Dataset items
┏━━
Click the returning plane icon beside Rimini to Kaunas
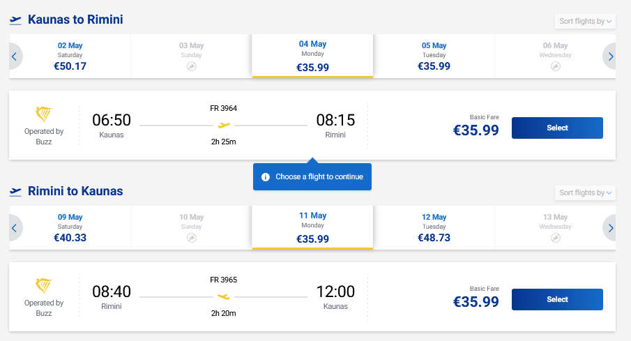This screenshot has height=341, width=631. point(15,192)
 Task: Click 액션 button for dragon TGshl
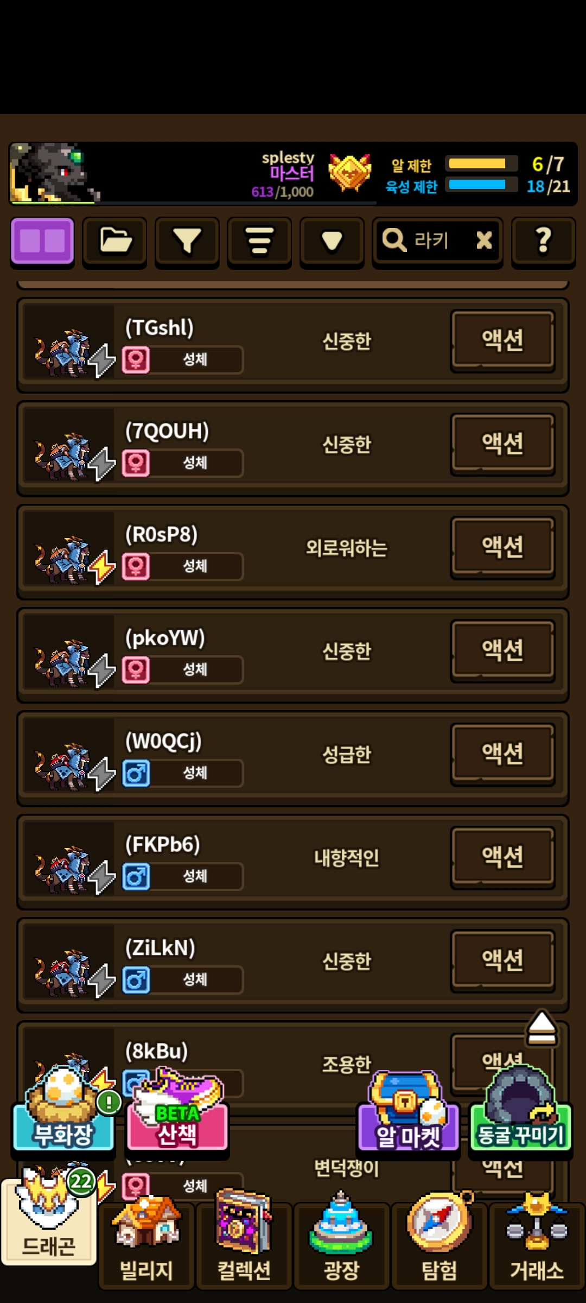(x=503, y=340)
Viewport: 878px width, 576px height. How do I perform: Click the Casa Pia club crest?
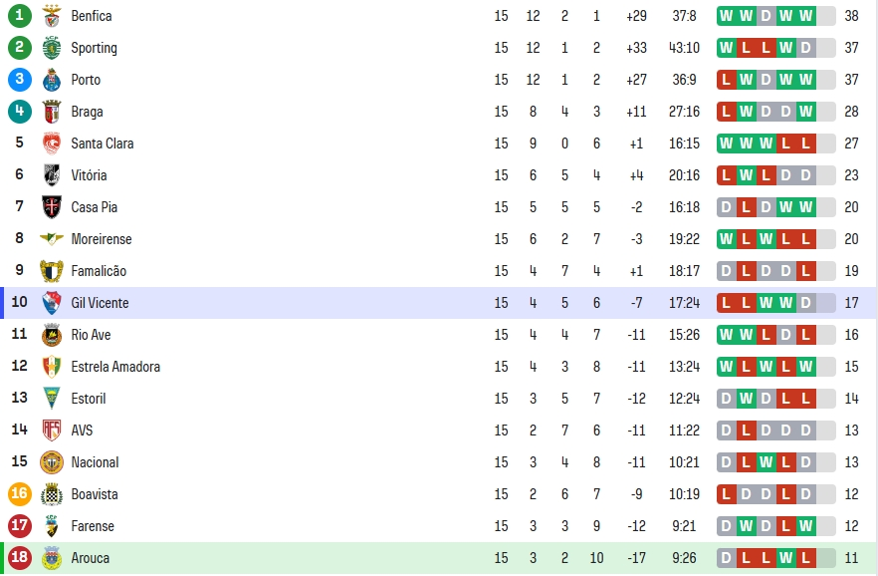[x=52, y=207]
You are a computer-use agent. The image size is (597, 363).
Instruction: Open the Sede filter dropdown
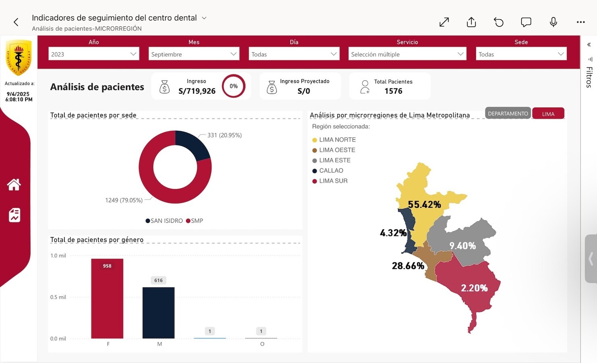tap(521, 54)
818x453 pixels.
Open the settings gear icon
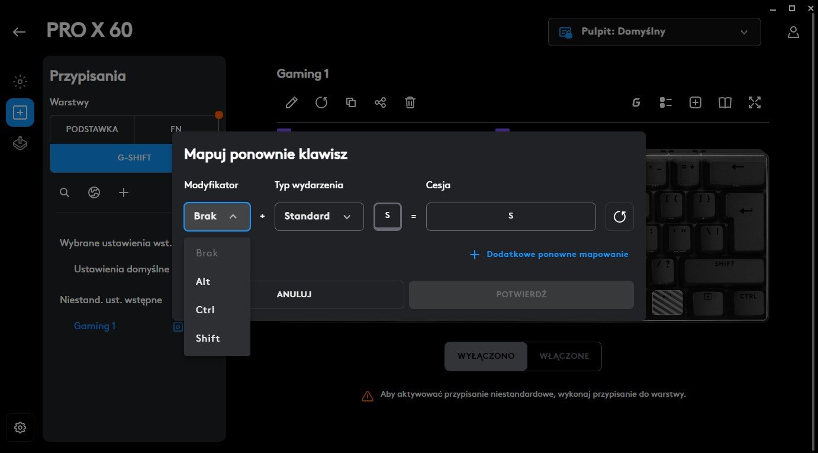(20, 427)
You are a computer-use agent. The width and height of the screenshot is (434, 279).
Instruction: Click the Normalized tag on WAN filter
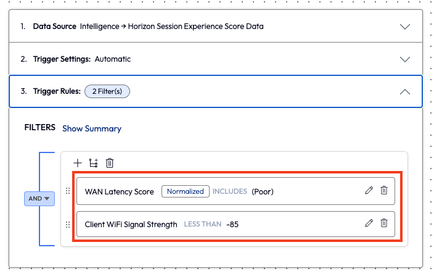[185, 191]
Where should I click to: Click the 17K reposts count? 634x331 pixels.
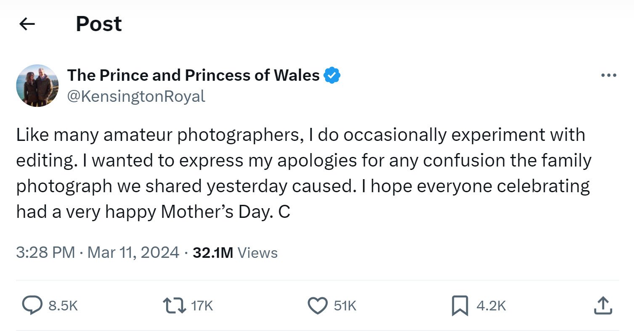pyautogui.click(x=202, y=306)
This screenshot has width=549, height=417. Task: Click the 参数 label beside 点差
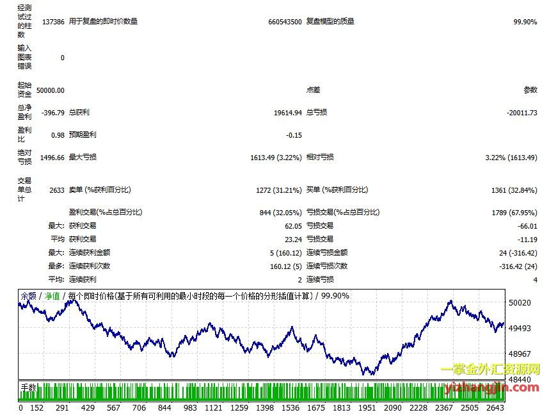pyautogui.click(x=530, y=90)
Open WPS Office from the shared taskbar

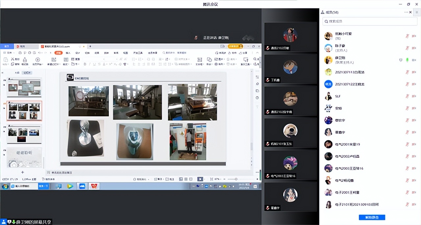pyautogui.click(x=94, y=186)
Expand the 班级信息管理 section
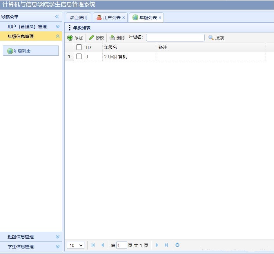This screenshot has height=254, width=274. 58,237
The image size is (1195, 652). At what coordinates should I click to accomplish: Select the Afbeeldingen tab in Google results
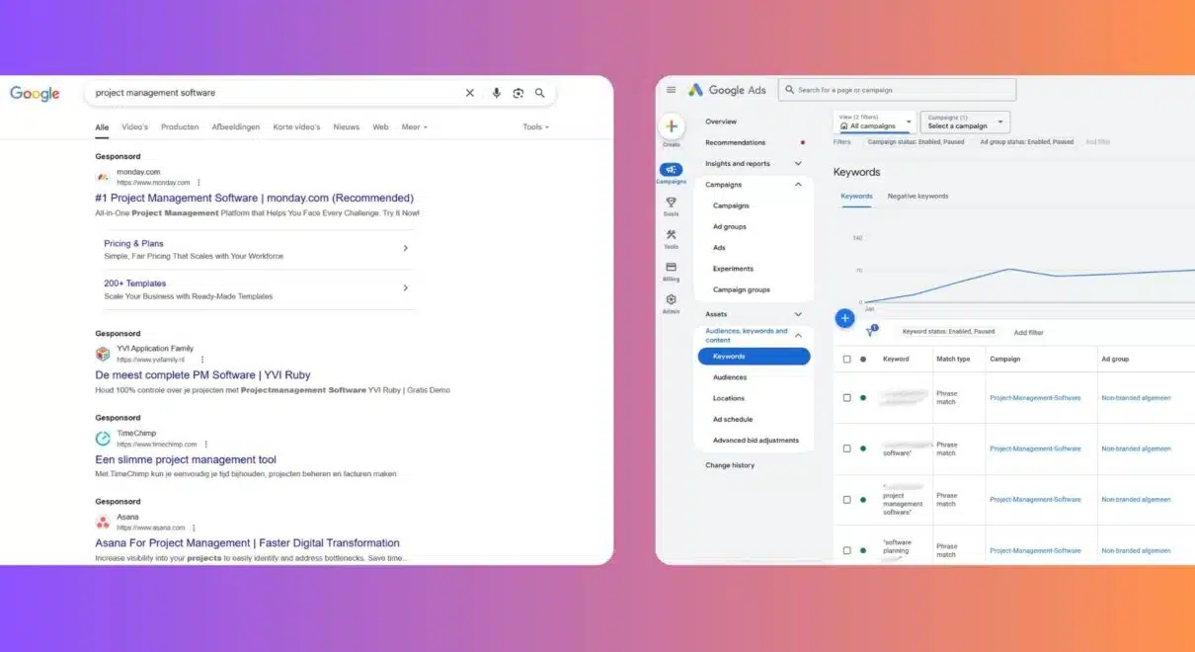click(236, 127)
┗━━
Task:
Repeat exactly the line containing "The image size is (1195, 652)." and every line after it through the end of the records, and nothing else. Leave the pictures out.

Output:
The image size is (1195, 652). At what coordinates should I click to accomplish: Select the Afbeeldingen tab in Google results
click(236, 127)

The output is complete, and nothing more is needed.